# Vegas Pro 11 - Black screen preview / render



## Sellord (Oct 28, 2011)

For some reason the preview screen just decided to black recently and its so frustating. I know this is an extremely common problem and have therefore researched for possible solutions, however none of them seem to be a definite solution.

I have:
-Made sure video track is not on mute
-Unticked "closee media files when not the active application"
-Changed all clips to "disable resample"
-Unticked "scale video to fit preview window"
-Remade the project in case the old one was just corrupted

But nothing seems to work. The weird thing is that some of this suggested solutions worked only for a few seconds and then the preview screen turned black again.
I dont know what I'm doing wrong this time that I haven't in older projects, the only considerable difference is that in this case, I'm getting my video clips from several different folder locations.


----------



## zuluclayman (Dec 16, 2005)

check your version of Quicktime - if it has not been updated in a while you may need to get the latest version, if it has been updated very recently you may need to roll it back to an earlier version - many video editing packages use Quicktime for preview and other purposes and if the version is not compatible you can have problems


----------



## Sellord (Oct 28, 2011)

Just downgroaded from 7.7.2 to 7.7.1 but nothing has changed.

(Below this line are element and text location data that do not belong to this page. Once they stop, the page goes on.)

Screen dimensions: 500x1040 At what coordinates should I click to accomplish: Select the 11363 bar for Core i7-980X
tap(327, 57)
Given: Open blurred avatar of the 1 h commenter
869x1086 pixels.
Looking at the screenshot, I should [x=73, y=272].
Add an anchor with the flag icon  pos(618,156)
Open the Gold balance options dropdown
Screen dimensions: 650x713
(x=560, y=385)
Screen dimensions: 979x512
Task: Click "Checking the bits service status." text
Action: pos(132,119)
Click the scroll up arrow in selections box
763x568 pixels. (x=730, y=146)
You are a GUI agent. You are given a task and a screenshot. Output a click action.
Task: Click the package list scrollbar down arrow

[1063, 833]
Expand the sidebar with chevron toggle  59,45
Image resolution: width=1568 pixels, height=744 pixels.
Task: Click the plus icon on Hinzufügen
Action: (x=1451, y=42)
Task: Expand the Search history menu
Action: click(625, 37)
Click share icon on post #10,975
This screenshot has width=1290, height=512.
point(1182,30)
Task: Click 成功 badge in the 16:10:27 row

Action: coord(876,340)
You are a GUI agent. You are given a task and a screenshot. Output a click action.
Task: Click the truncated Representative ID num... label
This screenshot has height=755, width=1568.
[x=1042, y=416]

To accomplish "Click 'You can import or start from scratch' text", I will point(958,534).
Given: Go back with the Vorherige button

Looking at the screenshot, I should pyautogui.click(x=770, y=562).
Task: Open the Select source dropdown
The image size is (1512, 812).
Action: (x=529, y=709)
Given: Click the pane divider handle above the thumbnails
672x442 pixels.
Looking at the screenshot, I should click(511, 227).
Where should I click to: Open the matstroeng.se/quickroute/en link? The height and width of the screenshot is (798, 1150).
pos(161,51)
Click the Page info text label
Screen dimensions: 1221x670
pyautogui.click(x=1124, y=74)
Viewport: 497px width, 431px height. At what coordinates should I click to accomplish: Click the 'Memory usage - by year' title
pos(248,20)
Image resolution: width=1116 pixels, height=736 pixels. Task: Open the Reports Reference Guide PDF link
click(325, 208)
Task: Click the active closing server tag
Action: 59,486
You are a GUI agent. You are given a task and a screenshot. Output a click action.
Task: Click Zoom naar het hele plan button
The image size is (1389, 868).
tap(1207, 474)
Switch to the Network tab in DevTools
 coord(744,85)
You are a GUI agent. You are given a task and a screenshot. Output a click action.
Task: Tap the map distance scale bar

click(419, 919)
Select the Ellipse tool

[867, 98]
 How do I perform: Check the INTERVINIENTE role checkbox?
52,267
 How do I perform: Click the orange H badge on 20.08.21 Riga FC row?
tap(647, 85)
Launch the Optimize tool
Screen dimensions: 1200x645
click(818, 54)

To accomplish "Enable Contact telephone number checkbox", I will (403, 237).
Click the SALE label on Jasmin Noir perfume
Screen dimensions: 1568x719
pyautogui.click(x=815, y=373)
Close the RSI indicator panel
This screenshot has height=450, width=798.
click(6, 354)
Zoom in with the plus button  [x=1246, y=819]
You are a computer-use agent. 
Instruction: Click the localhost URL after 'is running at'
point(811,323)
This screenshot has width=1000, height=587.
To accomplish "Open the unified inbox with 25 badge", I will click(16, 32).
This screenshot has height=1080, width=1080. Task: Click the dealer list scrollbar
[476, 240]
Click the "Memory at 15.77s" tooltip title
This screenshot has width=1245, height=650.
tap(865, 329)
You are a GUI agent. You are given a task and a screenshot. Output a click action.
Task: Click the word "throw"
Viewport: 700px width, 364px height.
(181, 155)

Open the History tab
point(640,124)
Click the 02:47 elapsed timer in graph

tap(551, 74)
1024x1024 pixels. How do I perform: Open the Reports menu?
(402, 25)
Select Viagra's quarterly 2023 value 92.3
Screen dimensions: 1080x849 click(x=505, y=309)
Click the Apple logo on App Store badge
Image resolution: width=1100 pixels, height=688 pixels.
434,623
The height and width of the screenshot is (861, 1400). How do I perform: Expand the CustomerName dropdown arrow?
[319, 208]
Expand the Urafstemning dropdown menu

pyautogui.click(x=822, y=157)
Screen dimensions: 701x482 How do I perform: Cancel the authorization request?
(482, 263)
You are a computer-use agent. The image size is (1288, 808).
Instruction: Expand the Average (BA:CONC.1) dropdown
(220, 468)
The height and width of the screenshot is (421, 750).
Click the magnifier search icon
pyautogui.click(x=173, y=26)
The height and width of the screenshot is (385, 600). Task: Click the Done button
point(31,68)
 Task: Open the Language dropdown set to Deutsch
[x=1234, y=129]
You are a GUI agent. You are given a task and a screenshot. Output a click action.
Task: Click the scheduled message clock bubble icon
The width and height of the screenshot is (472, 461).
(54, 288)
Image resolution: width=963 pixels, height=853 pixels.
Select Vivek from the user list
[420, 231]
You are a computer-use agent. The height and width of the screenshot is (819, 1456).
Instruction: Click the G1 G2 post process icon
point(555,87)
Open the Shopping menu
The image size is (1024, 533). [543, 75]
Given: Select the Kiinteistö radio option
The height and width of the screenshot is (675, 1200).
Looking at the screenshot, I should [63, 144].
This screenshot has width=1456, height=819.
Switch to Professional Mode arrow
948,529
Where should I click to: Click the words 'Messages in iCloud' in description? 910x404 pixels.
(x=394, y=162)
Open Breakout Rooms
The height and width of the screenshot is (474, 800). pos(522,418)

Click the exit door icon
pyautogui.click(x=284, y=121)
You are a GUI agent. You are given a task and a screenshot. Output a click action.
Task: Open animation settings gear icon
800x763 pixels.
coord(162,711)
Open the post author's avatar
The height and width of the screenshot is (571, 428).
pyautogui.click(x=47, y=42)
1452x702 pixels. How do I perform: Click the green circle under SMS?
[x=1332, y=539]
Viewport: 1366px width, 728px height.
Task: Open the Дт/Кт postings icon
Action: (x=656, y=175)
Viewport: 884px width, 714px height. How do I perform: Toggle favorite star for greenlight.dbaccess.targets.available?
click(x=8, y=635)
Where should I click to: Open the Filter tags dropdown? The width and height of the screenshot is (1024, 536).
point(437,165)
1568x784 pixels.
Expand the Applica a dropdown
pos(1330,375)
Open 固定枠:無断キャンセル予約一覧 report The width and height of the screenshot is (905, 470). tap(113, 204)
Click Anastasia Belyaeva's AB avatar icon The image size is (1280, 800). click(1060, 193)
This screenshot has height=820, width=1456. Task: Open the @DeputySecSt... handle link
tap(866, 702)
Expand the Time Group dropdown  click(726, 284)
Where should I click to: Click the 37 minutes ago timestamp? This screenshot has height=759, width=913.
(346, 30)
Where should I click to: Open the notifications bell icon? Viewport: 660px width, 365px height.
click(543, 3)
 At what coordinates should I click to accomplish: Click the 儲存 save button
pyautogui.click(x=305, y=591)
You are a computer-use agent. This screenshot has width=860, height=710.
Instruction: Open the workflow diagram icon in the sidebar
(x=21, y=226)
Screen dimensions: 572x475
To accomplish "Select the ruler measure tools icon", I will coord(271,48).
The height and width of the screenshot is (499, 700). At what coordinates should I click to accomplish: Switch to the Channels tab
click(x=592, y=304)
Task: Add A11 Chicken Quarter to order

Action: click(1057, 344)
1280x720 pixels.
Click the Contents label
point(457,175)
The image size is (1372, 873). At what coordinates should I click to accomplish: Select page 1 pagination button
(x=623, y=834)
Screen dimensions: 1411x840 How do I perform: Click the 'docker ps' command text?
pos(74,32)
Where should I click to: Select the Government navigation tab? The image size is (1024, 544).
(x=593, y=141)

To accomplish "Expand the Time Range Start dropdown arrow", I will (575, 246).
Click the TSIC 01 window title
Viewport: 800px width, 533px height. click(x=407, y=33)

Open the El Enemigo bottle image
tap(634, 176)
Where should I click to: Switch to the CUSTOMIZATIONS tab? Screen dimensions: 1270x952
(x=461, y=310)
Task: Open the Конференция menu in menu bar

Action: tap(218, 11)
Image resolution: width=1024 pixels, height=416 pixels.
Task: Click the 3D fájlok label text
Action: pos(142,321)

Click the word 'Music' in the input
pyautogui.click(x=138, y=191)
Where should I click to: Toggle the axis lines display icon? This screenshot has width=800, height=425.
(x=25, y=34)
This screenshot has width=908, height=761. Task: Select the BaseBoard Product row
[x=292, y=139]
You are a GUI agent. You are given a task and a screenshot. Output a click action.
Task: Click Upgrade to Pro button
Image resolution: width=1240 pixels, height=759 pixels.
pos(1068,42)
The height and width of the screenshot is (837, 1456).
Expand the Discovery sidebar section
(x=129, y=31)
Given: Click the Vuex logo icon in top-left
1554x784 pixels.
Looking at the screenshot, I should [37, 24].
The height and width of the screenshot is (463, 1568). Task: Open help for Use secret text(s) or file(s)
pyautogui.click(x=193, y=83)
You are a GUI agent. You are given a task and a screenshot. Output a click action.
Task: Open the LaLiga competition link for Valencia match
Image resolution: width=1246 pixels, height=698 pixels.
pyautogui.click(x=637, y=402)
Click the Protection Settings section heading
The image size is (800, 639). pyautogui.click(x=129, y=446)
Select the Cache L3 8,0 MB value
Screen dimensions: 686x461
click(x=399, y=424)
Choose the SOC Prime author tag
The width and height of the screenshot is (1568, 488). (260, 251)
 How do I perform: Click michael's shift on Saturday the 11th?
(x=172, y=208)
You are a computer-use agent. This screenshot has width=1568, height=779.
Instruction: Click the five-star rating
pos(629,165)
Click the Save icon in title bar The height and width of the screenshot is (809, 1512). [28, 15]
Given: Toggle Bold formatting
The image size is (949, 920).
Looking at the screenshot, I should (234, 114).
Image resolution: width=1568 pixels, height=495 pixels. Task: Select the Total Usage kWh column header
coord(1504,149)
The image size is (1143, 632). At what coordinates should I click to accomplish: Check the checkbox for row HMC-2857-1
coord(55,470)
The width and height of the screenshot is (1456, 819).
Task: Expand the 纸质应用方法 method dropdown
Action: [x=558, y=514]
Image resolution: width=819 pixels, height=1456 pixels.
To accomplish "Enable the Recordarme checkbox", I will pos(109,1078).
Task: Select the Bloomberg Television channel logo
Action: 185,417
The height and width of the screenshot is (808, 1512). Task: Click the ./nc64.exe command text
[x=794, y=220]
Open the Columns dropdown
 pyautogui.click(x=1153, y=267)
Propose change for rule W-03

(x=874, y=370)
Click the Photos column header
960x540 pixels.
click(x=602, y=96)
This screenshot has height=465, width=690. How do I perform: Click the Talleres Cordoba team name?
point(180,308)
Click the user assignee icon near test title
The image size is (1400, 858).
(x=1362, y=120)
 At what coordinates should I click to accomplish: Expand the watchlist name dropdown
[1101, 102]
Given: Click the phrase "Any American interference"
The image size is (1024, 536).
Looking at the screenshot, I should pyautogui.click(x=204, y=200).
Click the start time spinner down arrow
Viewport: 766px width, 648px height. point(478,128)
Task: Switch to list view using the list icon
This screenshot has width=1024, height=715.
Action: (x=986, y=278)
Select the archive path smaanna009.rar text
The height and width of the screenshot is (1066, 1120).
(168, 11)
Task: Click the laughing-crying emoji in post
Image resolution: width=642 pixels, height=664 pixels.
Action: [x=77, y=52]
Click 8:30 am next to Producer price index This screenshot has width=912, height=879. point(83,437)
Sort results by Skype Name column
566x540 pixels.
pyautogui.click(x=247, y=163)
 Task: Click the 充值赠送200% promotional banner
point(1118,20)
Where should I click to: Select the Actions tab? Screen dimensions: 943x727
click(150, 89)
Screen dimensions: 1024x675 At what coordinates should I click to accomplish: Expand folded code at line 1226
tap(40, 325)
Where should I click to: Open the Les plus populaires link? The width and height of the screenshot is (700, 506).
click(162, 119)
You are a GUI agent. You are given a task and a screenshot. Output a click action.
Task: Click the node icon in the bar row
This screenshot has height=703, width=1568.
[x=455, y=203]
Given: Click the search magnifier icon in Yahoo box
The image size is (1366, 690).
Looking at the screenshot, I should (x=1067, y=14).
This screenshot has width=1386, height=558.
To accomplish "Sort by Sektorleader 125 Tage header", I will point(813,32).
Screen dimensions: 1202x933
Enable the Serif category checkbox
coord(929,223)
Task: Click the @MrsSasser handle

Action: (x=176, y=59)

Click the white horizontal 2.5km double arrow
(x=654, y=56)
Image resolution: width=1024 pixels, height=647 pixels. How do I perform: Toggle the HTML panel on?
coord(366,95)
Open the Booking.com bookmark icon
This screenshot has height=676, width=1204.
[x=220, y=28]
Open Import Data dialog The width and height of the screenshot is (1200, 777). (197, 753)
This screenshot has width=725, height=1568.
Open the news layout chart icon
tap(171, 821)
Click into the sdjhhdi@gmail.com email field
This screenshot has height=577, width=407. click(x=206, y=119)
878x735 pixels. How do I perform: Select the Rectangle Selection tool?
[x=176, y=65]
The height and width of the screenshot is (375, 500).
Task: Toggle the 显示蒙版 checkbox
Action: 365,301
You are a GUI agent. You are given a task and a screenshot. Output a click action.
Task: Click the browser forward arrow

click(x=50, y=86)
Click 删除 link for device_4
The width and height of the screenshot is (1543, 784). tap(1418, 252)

In any case, this video pretty much explains my problem accurately and it all seems that my machine / sony vegas, just cannot handle more than a certain number of clips:

Sony Vegas Black and Green Preview Window Crashes with Canon Mov Files - YouTube

Specs:


----------



## zuluclayman (Dec 16, 2005)

yep - could well be that - I don't use Vegas (I use Premiere Pro) so are not particularly up to date with issues regarding it


----------